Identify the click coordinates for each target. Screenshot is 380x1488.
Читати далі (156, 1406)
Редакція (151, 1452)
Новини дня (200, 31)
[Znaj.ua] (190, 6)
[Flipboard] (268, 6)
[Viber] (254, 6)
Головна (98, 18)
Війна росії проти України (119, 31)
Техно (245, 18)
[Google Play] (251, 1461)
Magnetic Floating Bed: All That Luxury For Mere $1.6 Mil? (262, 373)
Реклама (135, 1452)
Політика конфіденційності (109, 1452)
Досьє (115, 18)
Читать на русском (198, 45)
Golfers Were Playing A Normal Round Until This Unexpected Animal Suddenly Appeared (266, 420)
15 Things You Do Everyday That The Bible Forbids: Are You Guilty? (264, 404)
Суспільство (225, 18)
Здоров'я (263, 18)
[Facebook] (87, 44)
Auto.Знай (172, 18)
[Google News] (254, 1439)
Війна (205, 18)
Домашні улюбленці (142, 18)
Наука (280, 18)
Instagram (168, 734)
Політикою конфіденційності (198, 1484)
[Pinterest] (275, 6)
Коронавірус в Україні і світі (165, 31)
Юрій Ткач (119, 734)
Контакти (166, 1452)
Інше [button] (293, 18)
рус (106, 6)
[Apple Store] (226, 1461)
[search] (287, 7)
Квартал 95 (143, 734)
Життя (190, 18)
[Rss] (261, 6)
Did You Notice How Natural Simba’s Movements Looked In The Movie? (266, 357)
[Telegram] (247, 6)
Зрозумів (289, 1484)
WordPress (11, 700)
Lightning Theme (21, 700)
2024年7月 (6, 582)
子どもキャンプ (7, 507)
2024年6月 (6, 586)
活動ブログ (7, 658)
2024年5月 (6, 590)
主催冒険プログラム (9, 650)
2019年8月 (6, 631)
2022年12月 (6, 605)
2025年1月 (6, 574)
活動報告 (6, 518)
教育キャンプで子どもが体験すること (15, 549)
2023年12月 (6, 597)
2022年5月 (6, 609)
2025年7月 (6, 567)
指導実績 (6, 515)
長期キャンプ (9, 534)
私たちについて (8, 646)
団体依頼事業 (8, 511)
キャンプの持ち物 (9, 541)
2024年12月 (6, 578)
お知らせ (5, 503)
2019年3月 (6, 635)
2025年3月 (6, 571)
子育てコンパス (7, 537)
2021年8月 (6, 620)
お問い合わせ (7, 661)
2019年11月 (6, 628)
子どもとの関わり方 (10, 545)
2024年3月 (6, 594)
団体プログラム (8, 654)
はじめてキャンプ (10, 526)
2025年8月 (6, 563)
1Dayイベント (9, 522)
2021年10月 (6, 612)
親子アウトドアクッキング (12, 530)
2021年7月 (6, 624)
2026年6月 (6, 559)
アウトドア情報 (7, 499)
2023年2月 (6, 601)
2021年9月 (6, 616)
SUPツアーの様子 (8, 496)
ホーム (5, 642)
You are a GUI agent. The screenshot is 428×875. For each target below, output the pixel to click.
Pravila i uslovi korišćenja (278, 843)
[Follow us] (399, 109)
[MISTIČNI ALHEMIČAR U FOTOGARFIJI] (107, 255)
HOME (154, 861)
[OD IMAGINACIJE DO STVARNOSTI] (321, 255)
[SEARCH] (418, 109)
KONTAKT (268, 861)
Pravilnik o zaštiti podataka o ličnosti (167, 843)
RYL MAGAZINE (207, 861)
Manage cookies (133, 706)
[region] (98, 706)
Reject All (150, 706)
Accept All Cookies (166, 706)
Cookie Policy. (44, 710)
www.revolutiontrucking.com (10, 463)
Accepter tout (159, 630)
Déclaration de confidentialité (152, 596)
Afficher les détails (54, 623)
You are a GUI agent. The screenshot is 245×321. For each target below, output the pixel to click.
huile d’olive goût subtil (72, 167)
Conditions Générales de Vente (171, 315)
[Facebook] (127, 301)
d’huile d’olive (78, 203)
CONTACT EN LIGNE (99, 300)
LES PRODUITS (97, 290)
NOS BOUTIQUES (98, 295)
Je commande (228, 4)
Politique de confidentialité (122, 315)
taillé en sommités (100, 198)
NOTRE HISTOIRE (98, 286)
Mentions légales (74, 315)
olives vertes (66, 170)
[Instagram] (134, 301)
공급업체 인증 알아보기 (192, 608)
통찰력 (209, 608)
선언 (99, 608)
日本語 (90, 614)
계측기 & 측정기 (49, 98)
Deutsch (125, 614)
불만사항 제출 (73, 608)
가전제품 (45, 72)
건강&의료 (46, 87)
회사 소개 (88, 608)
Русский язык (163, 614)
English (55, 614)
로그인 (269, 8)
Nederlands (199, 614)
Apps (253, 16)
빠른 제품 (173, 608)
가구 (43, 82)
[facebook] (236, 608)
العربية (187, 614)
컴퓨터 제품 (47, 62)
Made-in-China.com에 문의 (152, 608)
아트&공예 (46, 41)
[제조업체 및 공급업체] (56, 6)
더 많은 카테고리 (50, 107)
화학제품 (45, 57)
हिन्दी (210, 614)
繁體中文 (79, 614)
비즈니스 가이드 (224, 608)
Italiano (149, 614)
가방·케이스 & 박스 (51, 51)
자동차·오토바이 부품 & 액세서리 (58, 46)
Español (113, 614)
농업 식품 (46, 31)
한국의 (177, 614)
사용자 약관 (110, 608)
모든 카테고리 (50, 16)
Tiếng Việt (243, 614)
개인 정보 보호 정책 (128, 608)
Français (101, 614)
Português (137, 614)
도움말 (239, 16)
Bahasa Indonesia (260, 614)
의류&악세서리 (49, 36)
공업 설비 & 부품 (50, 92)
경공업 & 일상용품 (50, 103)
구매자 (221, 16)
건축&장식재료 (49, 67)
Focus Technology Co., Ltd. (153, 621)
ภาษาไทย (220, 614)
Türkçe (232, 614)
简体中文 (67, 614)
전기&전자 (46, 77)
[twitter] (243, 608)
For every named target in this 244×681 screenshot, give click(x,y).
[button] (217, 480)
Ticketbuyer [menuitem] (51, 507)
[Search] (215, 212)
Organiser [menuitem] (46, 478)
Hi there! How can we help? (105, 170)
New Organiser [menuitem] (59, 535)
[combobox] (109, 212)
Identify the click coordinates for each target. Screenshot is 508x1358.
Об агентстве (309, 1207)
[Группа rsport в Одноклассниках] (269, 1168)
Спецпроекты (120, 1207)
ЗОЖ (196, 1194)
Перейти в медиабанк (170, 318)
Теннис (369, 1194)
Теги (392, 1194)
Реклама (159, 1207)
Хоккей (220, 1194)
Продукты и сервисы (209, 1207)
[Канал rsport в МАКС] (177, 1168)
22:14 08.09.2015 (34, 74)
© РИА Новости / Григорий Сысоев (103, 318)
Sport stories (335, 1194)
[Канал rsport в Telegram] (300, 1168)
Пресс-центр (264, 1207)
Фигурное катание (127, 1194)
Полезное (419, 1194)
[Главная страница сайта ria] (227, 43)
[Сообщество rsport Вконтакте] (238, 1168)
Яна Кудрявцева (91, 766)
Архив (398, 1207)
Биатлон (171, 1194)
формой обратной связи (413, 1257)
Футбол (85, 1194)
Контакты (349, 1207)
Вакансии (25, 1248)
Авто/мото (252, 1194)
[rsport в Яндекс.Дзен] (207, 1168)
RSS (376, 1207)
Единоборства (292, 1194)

• Short task:
Copy all of the lines above word for word.

• Result of this task:
Identify the click coordinates for each target. Screenshot is 380x1488.
Читати далі (156, 1406)
Редакція (151, 1452)
Новини дня (200, 31)
[Znaj.ua] (190, 6)
[Flipboard] (268, 6)
[Viber] (254, 6)
Головна (98, 18)
Війна росії проти України (119, 31)
Техно (245, 18)
[Google Play] (251, 1461)
Magnetic Floating Bed: All That Luxury For Mere $1.6 Mil? (262, 373)
Реклама (135, 1452)
Політика конфіденційності (109, 1452)
Досьє (115, 18)
Читать на русском (198, 45)
Golfers Were Playing A Normal Round Until This Unexpected Animal Suddenly Appeared (266, 420)
15 Things You Do Everyday That The Bible Forbids: Are You Guilty? (264, 404)
Суспільство (225, 18)
Здоров'я (263, 18)
[Facebook] (87, 44)
Auto.Знай (172, 18)
[Google News] (254, 1439)
Війна (205, 18)
Домашні улюбленці (142, 18)
Наука (280, 18)
Instagram (168, 734)
Політикою конфіденційності (198, 1484)
[Pinterest] (275, 6)
Коронавірус в Україні і світі (165, 31)
Юрій Ткач (119, 734)
Контакти (166, 1452)
Інше [button] (293, 18)
рус (106, 6)
[Apple Store] (226, 1461)
[search] (287, 7)
Квартал 95 (143, 734)
Життя (190, 18)
[Rss] (261, 6)
Did You Notice How Natural Simba’s Movements Looked In The Movie? (266, 357)
[Telegram] (247, 6)
Зрозумів (289, 1484)
WordPress (11, 700)
Lightning Theme (21, 700)
2024年7月 (6, 582)
子どもキャンプ (7, 507)
2024年6月 (6, 586)
活動ブログ (7, 658)
2024年5月 (6, 590)
主催冒険プログラム (9, 650)
2019年8月 (6, 631)
2022年12月 (6, 605)
2025年1月 (6, 574)
活動報告 (6, 518)
教育キャンプで子どもが体験すること (15, 549)
2023年12月 (6, 597)
2022年5月 (6, 609)
2025年7月 (6, 567)
指導実績 (6, 515)
長期キャンプ (9, 534)
私たちについて (8, 646)
団体依頼事業 (8, 511)
キャンプの持ち物 (9, 541)
2024年12月 (6, 578)
お知らせ (5, 503)
2019年3月 (6, 635)
2025年3月 (6, 571)
子育てコンパス (7, 537)
2021年8月 (6, 620)
お問い合わせ (7, 661)
2019年11月 (6, 628)
子どもとの関わり方 (10, 545)
2024年3月 (6, 594)
団体プログラム (8, 654)
はじめてキャンプ (10, 526)
2025年8月 (6, 563)
1Dayイベント (9, 522)
2021年10月 (6, 612)
親子アウトドアクッキング (12, 530)
2021年7月 (6, 624)
2026年6月 (6, 559)
アウトドア情報 (7, 499)
2023年2月 (6, 601)
2021年9月 (6, 616)
SUPツアーの様子 (8, 496)
ホーム (5, 642)
You are a GUI agent. The screenshot is 428×875. For each target below, output the pixel to click.
Pravila i uslovi korišćenja (278, 843)
[Follow us] (399, 109)
[MISTIČNI ALHEMIČAR U FOTOGARFIJI] (107, 255)
HOME (154, 861)
[OD IMAGINACIJE DO STVARNOSTI] (321, 255)
[SEARCH] (418, 109)
KONTAKT (268, 861)
Pravilnik o zaštiti podataka o ličnosti (167, 843)
RYL MAGAZINE (207, 861)
Manage cookies (133, 706)
[region] (98, 706)
Reject All (150, 706)
Accept All Cookies (166, 706)
Cookie Policy. (44, 710)
www.revolutiontrucking.com (10, 463)
Accepter tout (159, 630)
Déclaration de confidentialité (152, 596)
Afficher les détails (54, 623)
You are a GUI agent. The screenshot is 245×321. For each target below, output the pixel to click.
huile d’olive goût subtil (72, 167)
Conditions Générales de Vente (171, 315)
[Facebook] (127, 301)
d’huile d’olive (78, 203)
CONTACT EN LIGNE (99, 300)
LES PRODUITS (97, 290)
NOS BOUTIQUES (98, 295)
Je commande (228, 4)
Politique de confidentialité (122, 315)
taillé en sommités (100, 198)
NOTRE HISTOIRE (98, 286)
Mentions légales (74, 315)
olives vertes (66, 170)
[Instagram] (134, 301)
공급업체 인증 알아보기 (192, 608)
통찰력 (209, 608)
선언 (99, 608)
日本語 (90, 614)
계측기 & 측정기 (49, 98)
Deutsch (125, 614)
불만사항 제출 (73, 608)
가전제품 (45, 72)
건강&의료 (46, 87)
회사 소개 (88, 608)
Русский язык (163, 614)
English (55, 614)
로그인 (269, 8)
Nederlands (199, 614)
Apps (253, 16)
빠른 제품 (173, 608)
가구 (43, 82)
[facebook] (236, 608)
العربية (187, 614)
컴퓨터 제품 (47, 62)
Made-in-China.com에 문의 (152, 608)
아트&공예 (46, 41)
[제조업체 및 공급업체] (56, 6)
더 많은 카테고리 (50, 107)
화학제품 (45, 57)
हिन्दी (210, 614)
繁體中文 (79, 614)
비즈니스 가이드 (224, 608)
Italiano (149, 614)
가방·케이스 & 박스 (51, 51)
자동차·오토바이 부품 & 액세서리 (58, 46)
Español (113, 614)
농업 식품 (46, 31)
한국의 (177, 614)
사용자 약관 (110, 608)
모든 카테고리 (50, 16)
Tiếng Việt (243, 614)
개인 정보 보호 정책 (128, 608)
Français (101, 614)
Português (137, 614)
도움말 (239, 16)
Bahasa Indonesia (260, 614)
의류&악세서리 (49, 36)
공업 설비 & 부품 (50, 92)
경공업 & 일상용품 (50, 103)
구매자 (221, 16)
건축&장식재료 (49, 67)
Focus Technology Co., Ltd. (153, 621)
ภาษาไทย (220, 614)
Türkçe (232, 614)
简体中文 (67, 614)
전기&전자 (46, 77)
[twitter] (243, 608)
For every named target in this 244×681 screenshot, give click(x,y).
[button] (217, 480)
Ticketbuyer [menuitem] (51, 507)
[Search] (215, 212)
Organiser [menuitem] (46, 478)
Hi there! How can we help? (105, 170)
New Organiser [menuitem] (59, 535)
[combobox] (109, 212)
Identify the click coordinates for each target. Screenshot is 508x1358.
Об агентстве (309, 1207)
[Группа rsport в Одноклассниках] (269, 1168)
Спецпроекты (120, 1207)
ЗОЖ (196, 1194)
Перейти в медиабанк (170, 318)
Теннис (369, 1194)
Теги (392, 1194)
Реклама (159, 1207)
Хоккей (220, 1194)
Продукты и сервисы (209, 1207)
[Канал rsport в МАКС] (177, 1168)
22:14 08.09.2015 (34, 74)
© РИА Новости / Григорий Сысоев (103, 318)
Sport stories (335, 1194)
[Канал rsport в Telegram] (300, 1168)
Пресс-центр (264, 1207)
Фигурное катание (127, 1194)
Полезное (419, 1194)
[Главная страница сайта ria] (227, 43)
[Сообщество rsport Вконтакте] (238, 1168)
Яна Кудрявцева (91, 766)
Архив (398, 1207)
Биатлон (171, 1194)
формой обратной связи (413, 1257)
Футбол (85, 1194)
Контакты (349, 1207)
Вакансии (25, 1248)
Авто/мото (252, 1194)
[rsport в Яндекс.Дзен] (207, 1168)
RSS (376, 1207)
Единоборства (292, 1194)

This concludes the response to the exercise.